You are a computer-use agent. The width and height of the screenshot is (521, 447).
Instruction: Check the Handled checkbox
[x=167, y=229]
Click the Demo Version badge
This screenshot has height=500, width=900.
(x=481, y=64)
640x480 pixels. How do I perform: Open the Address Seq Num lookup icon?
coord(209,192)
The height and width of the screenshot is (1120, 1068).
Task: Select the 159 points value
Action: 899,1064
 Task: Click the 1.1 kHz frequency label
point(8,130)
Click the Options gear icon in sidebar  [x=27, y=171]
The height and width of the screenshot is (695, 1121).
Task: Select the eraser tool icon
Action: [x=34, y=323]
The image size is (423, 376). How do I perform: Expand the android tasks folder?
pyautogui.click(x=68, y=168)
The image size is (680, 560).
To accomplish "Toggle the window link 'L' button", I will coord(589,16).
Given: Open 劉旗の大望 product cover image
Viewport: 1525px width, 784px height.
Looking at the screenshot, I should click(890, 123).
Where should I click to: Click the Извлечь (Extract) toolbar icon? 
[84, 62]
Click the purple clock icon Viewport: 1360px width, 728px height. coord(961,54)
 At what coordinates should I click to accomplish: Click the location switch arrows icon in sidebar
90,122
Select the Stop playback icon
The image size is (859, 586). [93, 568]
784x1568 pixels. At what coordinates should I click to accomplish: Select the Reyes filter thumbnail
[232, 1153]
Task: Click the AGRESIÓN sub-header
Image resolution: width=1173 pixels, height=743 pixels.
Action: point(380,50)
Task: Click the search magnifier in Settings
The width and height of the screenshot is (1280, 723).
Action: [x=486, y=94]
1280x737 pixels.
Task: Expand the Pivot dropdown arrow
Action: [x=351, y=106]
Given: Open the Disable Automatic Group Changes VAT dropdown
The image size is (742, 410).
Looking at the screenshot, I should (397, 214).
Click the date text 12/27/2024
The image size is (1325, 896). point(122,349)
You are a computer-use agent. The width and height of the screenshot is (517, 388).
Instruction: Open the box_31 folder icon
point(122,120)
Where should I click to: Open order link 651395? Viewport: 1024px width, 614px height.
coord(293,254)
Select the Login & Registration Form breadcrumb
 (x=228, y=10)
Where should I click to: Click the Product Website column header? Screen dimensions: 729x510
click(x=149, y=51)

○ ○ ○

# The problem:
In the answer, each entry from the listing must be transcribed exactly.

# Answer section:
You are a computer-use agent. The width and height of the screenshot is (521, 447).
Instruction: Check the Handled checkbox
[x=167, y=229]
Click the Demo Version badge
This screenshot has height=500, width=900.
(x=481, y=64)
640x480 pixels. How do I perform: Open the Address Seq Num lookup icon?
coord(209,192)
The height and width of the screenshot is (1120, 1068).
Task: Select the 159 points value
Action: 899,1064
 Task: Click the 1.1 kHz frequency label
point(8,130)
Click the Options gear icon in sidebar  [x=27, y=171]
The height and width of the screenshot is (695, 1121).
Task: Select the eraser tool icon
Action: [x=34, y=323]
The image size is (423, 376). How do I perform: Expand the android tasks folder?
pyautogui.click(x=68, y=168)
The image size is (680, 560).
To accomplish "Toggle the window link 'L' button", I will coord(589,16).
Given: Open 劉旗の大望 product cover image
Viewport: 1525px width, 784px height.
Looking at the screenshot, I should click(890, 123).
Where should I click to: Click the Извлечь (Extract) toolbar icon? 
[84, 62]
Click the purple clock icon Viewport: 1360px width, 728px height. coord(961,54)
 At what coordinates should I click to accomplish: Click the location switch arrows icon in sidebar
90,122
Select the Stop playback icon
The image size is (859, 586). [93, 568]
784x1568 pixels. At what coordinates should I click to accomplish: Select the Reyes filter thumbnail
[232, 1153]
Task: Click the AGRESIÓN sub-header
Image resolution: width=1173 pixels, height=743 pixels.
Action: point(380,50)
Task: Click the search magnifier in Settings
The width and height of the screenshot is (1280, 723).
Action: [x=486, y=94]
1280x737 pixels.
Task: Expand the Pivot dropdown arrow
Action: [x=351, y=106]
Given: Open the Disable Automatic Group Changes VAT dropdown
The image size is (742, 410).
Looking at the screenshot, I should (397, 214).
Click the date text 12/27/2024
The image size is (1325, 896). point(122,349)
You are a computer-use agent. The width and height of the screenshot is (517, 388).
Instruction: Open the box_31 folder icon
point(122,120)
Where should I click to: Open order link 651395? Viewport: 1024px width, 614px height.
coord(293,254)
Select the Login & Registration Form breadcrumb
 (x=228, y=10)
Where should I click to: Click the Product Website column header? Screen dimensions: 729x510
click(x=149, y=51)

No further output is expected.